When I was a child I would sit enthralled listening to my mother read The Secret Garden, A Little Princess and Little Lord Fauntleroy by Frances Hodgson Burnett which I had as a hard back collection. At school I loved Mrs Dalloway by Virginia Woolf and To Kill a Mockingbird by Harper Lee (my dog is called Scout). I can easily return to, and fall into, Cider with Rosie by Laurie Lee, I think it’s so beautifully written. But the book which has impacted me most however is The Miracle of Mindfulness by Thich Nhat Hanh. I use the techniques I learned in this book almost daily.
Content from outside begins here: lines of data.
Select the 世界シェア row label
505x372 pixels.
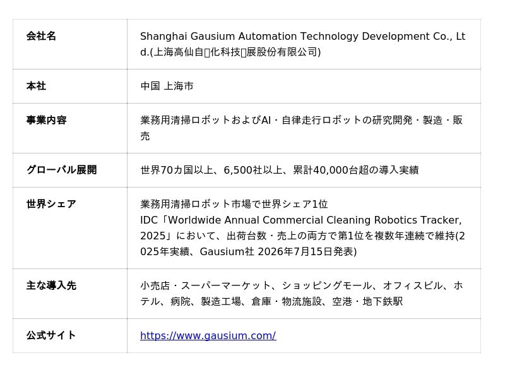(51, 204)
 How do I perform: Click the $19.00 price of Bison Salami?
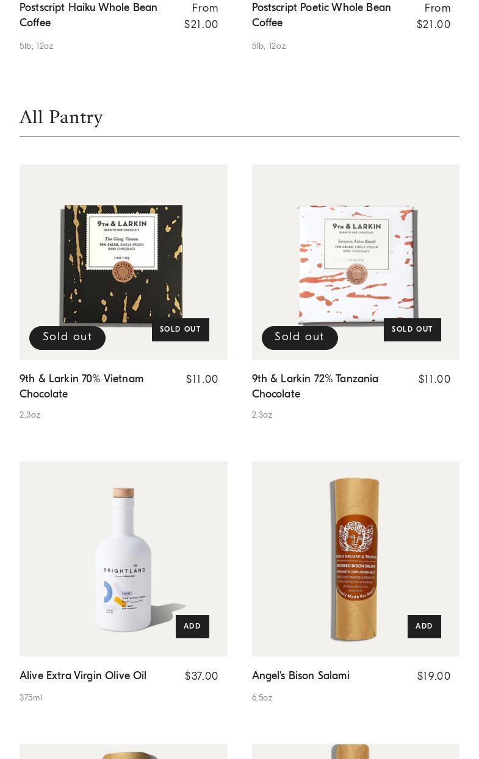click(x=434, y=677)
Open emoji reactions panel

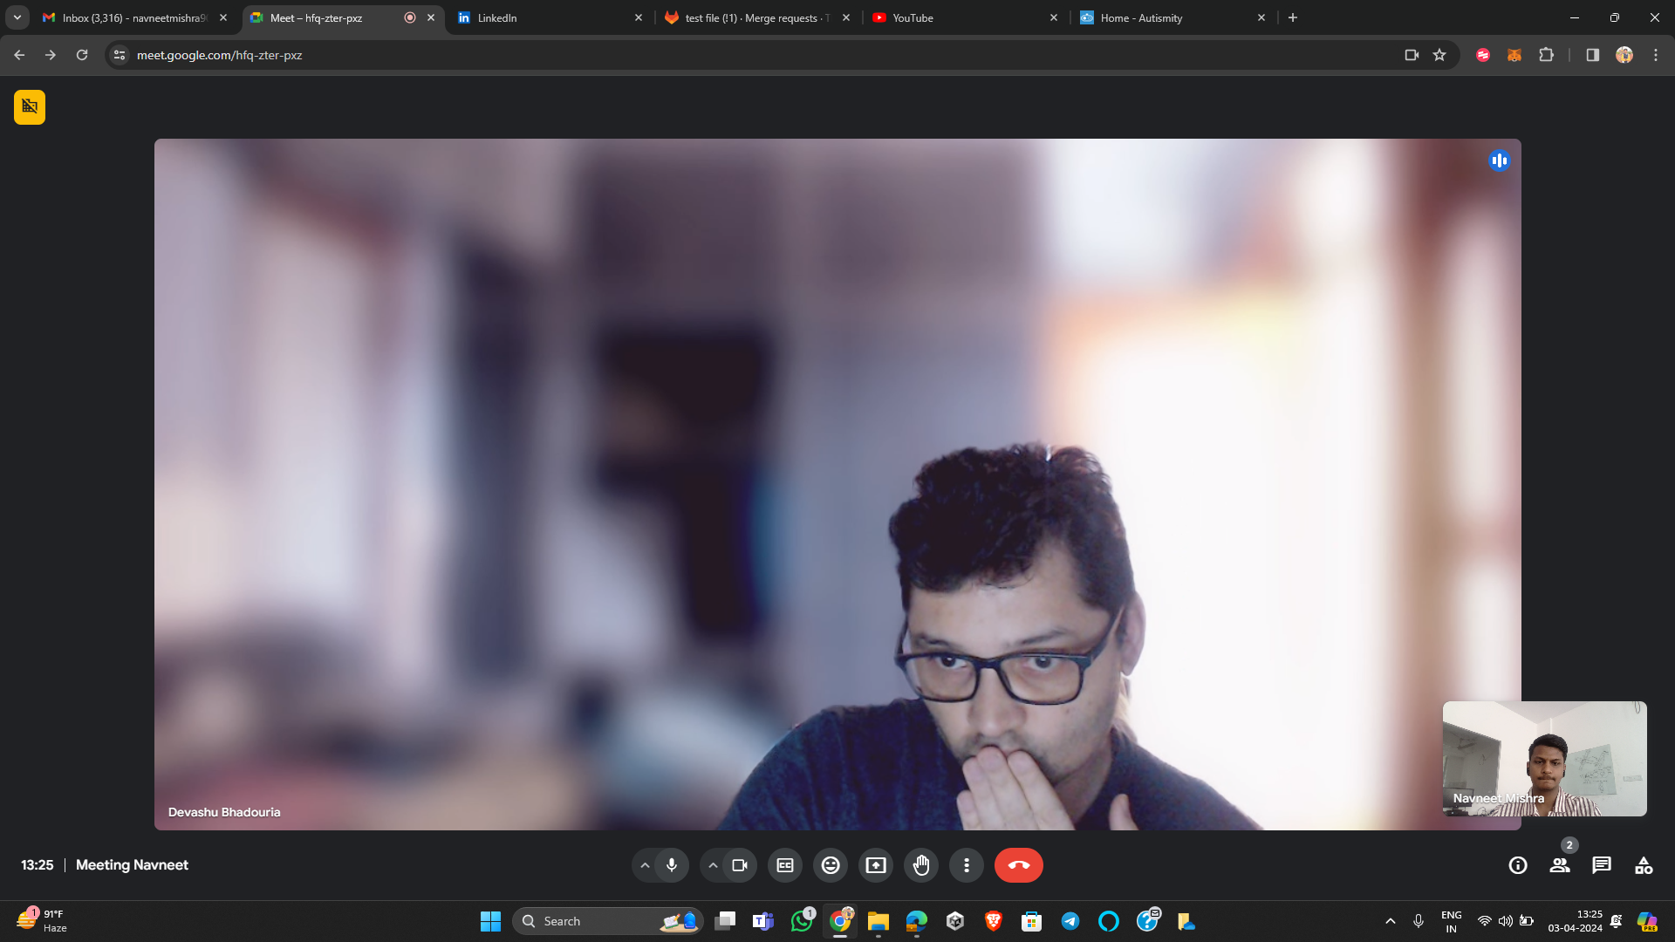(x=831, y=865)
Life can be so hectic and distracting with world news events, work and relationship stresses, social media etc. What advice do you have for living a more connected life?
- Disconnect: Put the devices down and talk to your family or friends. I don’t follow the news very much and have limited my social media to just two platforms. This helps.
- Get outside: Breathe properly, feel your breath in your lungs. Notice beauty wherever you can.
- Practice gratitude: For the simplest of things: your bed, the roof over your head, your washing machine, running water, food…you get the idea.
Do you have any daily tips for moving towards the more connected life that you talk about above?
I’m not going to use the obvious ones here; we all know what we need to be doing more of and sometimes that can be quite stressful in itself. I’d say the easiest and most effective way to start living a more connected life (subjective) is to start with small moves towards doing things that you love or give you pleasure, I call it Vitamin P (pleasure).
Make a list of the things that give you pleasure on a daily basis and try to do just one each day. Remind yourself at the beginning of each day to get a dose of your Vitamin P. Through this practice, you will be giving yourself permission to look after yourself, which will help you practice gratitude which will change your life, I promise.